How to draw combinatorial map? From graphs and edges to corner rotations and permutations

In this article we consider combinatorial maps approach to graphs on surfaces, and how between them can be establish terminological uniformity in favor of combinatorial maps in way rotations are set as base structural elements and all other notions are derived from them. We set this approach as rotational prevalence principle. We consider simplest way how to draw combinatorial map, and ask how this approach in form of rotational prevalence could be used in graphs drawing practice and wider in algorithms. We try to show in this paper that the use of corners in the place of halfedges is much more natural than that of halfedges. Formally there is no difference between both choices, but corner approach is much more clear and concise, thus we advocate for that.

💡 Research Summary

The paper revisits combinatorial maps as a unified framework for representing graphs embedded on surfaces, advocating a “rotational prevalence” principle in which rotations (permutations) are the sole primitive structural elements. Traditional half‑edge or dart models describe the incidence relations among vertices, edges, and faces using two permutations: the vertex rotation σ and the face rotation α. The authors propose to replace the half‑edge with a more natural primitive called a corner. A corner is a triple (v, e, f) that simultaneously records the vertex, the incident edge, and the incident face. Under this definition σ cycles all corners incident to the same vertex, while α cycles all corners belonging to the same face. Their composition τ = σ·α pairs each corner with its opposite corner on the same edge, reproducing the usual half‑edge pairing but without the redundancy inherent in the half‑edge representation.

The “rotational prevalence” principle states that every graph operation—vertex/face/edge insertion or deletion, embedding modification, isomorphism testing—can be expressed solely through permutation manipulations. Because permutations can be accessed in constant time, adjacency queries become O(1) per step, which dramatically improves scalability for large graphs, multigraphs, and graphs with loops or non‑simple faces. The paper demonstrates that the corner‑based model handles these pathological cases uniformly, preserving the algebraic structure of the map.

A central contribution is a minimalistic drawing algorithm for combinatorial maps. The algorithm places each corner as a point in the plane, then draws edges by following σ and α: following σ around a vertex draws the cyclic order of incident edges, while following α around a face draws the boundary of that face. No separate topological validation is required; the permutation structure guarantees a consistent embedding. This visualisation technique directly reflects the underlying algebraic data, making it easier for developers to debug and for educators to illustrate map concepts.

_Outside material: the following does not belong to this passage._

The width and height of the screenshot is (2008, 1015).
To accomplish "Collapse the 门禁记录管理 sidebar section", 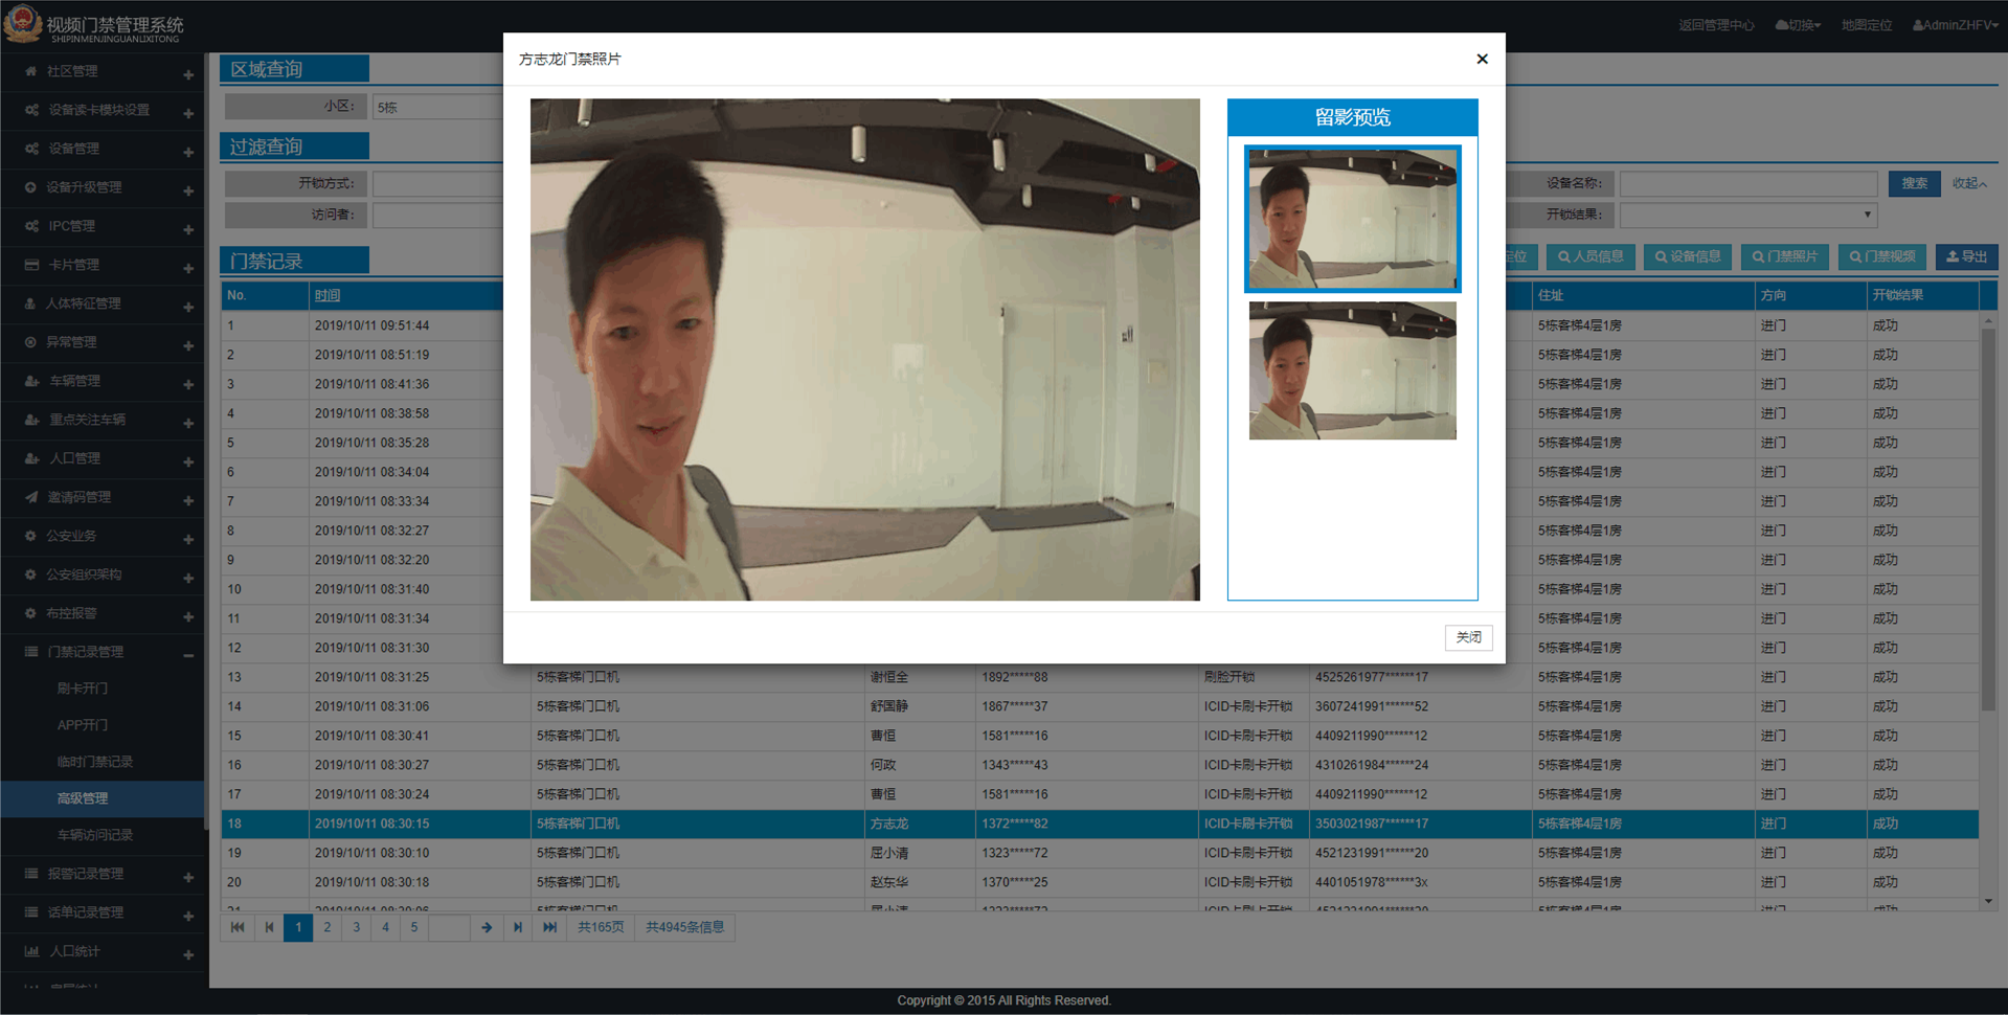I will pos(188,655).
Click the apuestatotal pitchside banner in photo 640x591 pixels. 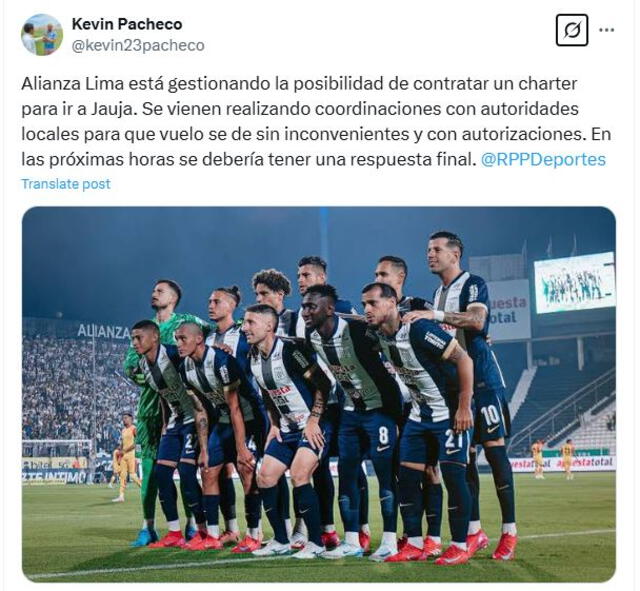pyautogui.click(x=562, y=463)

The authors explore how this rotation‑corner framework can be integrated into existing graph drawing pipelines. In force‑directed or layered layout algorithms, adjacency information is needed repeatedly. By querying σ for all corners of a vertex, the algorithm instantly obtains the set of incident edges, and by querying α it obtains the set of neighboring vertices around a face. This reduces the overhead of constructing adjacency lists and enables dynamic updates (e.g., edge insertions) without recomputing the entire layout. Moreover, the corner representation lends itself to compact storage: each corner stores three integer identifiers, and the two permutations can be kept as arrays of indices, yielding a memory‑efficient structure suitable for massive graphs.

From a database perspective, the paper argues that indexing corners rather than half‑edges simplifies graph query processing. A query such as “find all edges incident to vertex v” translates to traversing σ starting at any corner with vertex identifier v, which is a simple linear walk of length equal to the vertex degree. Similarly, “list all vertices on face f” is a walk of α. These walks can be executed directly in the storage engine, allowing graph‑oriented SQL extensions or NoSQL graph stores to exploit the permutation structure for fast joins and pattern matching.

Finally, the authors emphasize that while the corner model is formally equivalent to the half‑edge model, it offers clearer conceptual semantics. Corners correspond to the intuitive notion of a “corner of a face” that a human can visualize, whereas half‑edges are more abstract. This conceptual clarity, combined with the algorithmic benefits of rotation‑centric design, makes a strong case for adopting corner‑based combinatorial maps in both theoretical research and practical software systems. The paper concludes by calling for broader adoption, further tool development, and exploration of rotational prevalence in other combinatorial structures.